ToolWeaver: Weaving Collaborative Semantics for Scalable Tool Use in Large Language Models

arXiv:2601.21947v1h-index: 29
Originality Incremental advance
AI Analysis

This addresses a scalability bottleneck in tool-augmented LLMs for AI agents, offering a more efficient and generalizable approach, though it is incremental in improving existing generative methods.

The paper tackles the scalability and generalization issues in generative tool-use for large language models by proposing ToolWeaver, a framework that encodes tools into hierarchical sequences, reducing vocabulary expansion to logarithmic growth and improving collaborative semantics. Results show it significantly outperforms state-of-the-art methods on a dataset of nearly 47,000 tools.

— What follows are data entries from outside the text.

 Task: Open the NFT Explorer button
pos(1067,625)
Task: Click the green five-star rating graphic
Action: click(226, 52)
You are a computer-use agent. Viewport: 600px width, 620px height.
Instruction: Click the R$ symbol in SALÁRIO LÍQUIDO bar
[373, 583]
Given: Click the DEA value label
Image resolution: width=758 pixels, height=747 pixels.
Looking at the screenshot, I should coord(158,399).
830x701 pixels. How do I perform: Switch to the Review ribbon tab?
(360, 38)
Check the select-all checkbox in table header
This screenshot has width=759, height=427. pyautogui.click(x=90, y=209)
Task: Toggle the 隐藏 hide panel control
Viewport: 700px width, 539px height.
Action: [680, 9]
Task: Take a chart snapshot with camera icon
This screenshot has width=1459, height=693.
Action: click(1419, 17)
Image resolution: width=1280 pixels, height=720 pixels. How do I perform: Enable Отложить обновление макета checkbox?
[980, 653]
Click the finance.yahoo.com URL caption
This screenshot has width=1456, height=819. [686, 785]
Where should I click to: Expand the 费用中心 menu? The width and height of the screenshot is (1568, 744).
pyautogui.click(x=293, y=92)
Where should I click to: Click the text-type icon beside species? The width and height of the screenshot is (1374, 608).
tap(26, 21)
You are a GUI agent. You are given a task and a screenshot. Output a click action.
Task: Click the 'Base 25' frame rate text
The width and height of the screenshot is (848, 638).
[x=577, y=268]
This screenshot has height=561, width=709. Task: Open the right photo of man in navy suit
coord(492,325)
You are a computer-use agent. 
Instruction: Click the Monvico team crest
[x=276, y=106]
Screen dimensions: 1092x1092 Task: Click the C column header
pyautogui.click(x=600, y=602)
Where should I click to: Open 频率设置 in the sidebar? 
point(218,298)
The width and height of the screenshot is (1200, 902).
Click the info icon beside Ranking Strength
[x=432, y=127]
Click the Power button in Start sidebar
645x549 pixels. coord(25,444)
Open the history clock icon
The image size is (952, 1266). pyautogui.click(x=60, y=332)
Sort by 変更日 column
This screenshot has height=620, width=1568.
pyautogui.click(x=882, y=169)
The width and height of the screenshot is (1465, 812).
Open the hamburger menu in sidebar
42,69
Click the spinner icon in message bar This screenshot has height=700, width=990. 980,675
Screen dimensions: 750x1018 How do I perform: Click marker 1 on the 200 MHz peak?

Prevalent retrieval-based tool-use pipelines struggle with a dual semantic challenge: their retrievers often employ encoders that fail to capture complex semantics, while the Large Language Model (LLM) itself lacks intrinsic tool knowledge from its natural language pretraining. Generative methods offer a powerful alternative by unifying selection and execution, tasking the LLM to directly learn and generate tool identifiers. However, the common practice of mapping each tool to a unique new token introduces substantial limitations: it creates a scalability and generalization crisis, as the vocabulary size explodes and each tool is assigned a semantically isolated token. This approach also creates a semantic bottleneck that hinders the learning of collaborative tool relationships, as the model must infer them from sparse co-occurrences of monolithic tool IDs within a vast library. To address these limitations, we propose ToolWeaver, a novel generative tool learning framework that encodes tools into hierarchical sequences. This approach makes vocabulary expansion logarithmic to the number of tools. Crucially, it enables the model to learn collaborative patterns from the dense co-occurrence of shared codes, rather than the sparse co-occurrence of monolithic tool IDs. We generate these structured codes through a novel tokenization process designed to weave together a tool's intrinsic semantics with its extrinsic co-usage patterns. These structured codes are then integrated into the LLM through a generative alignment stage, where the model is fine-tuned to produce the hierarchical code sequences. Evaluation results with nearly 47,000 tools show that ToolWeaver significantly outperforms state-of-the-art methods, establishing a more scalable, generalizable, and semantically-aware foundation for advanced tool-augmented agents.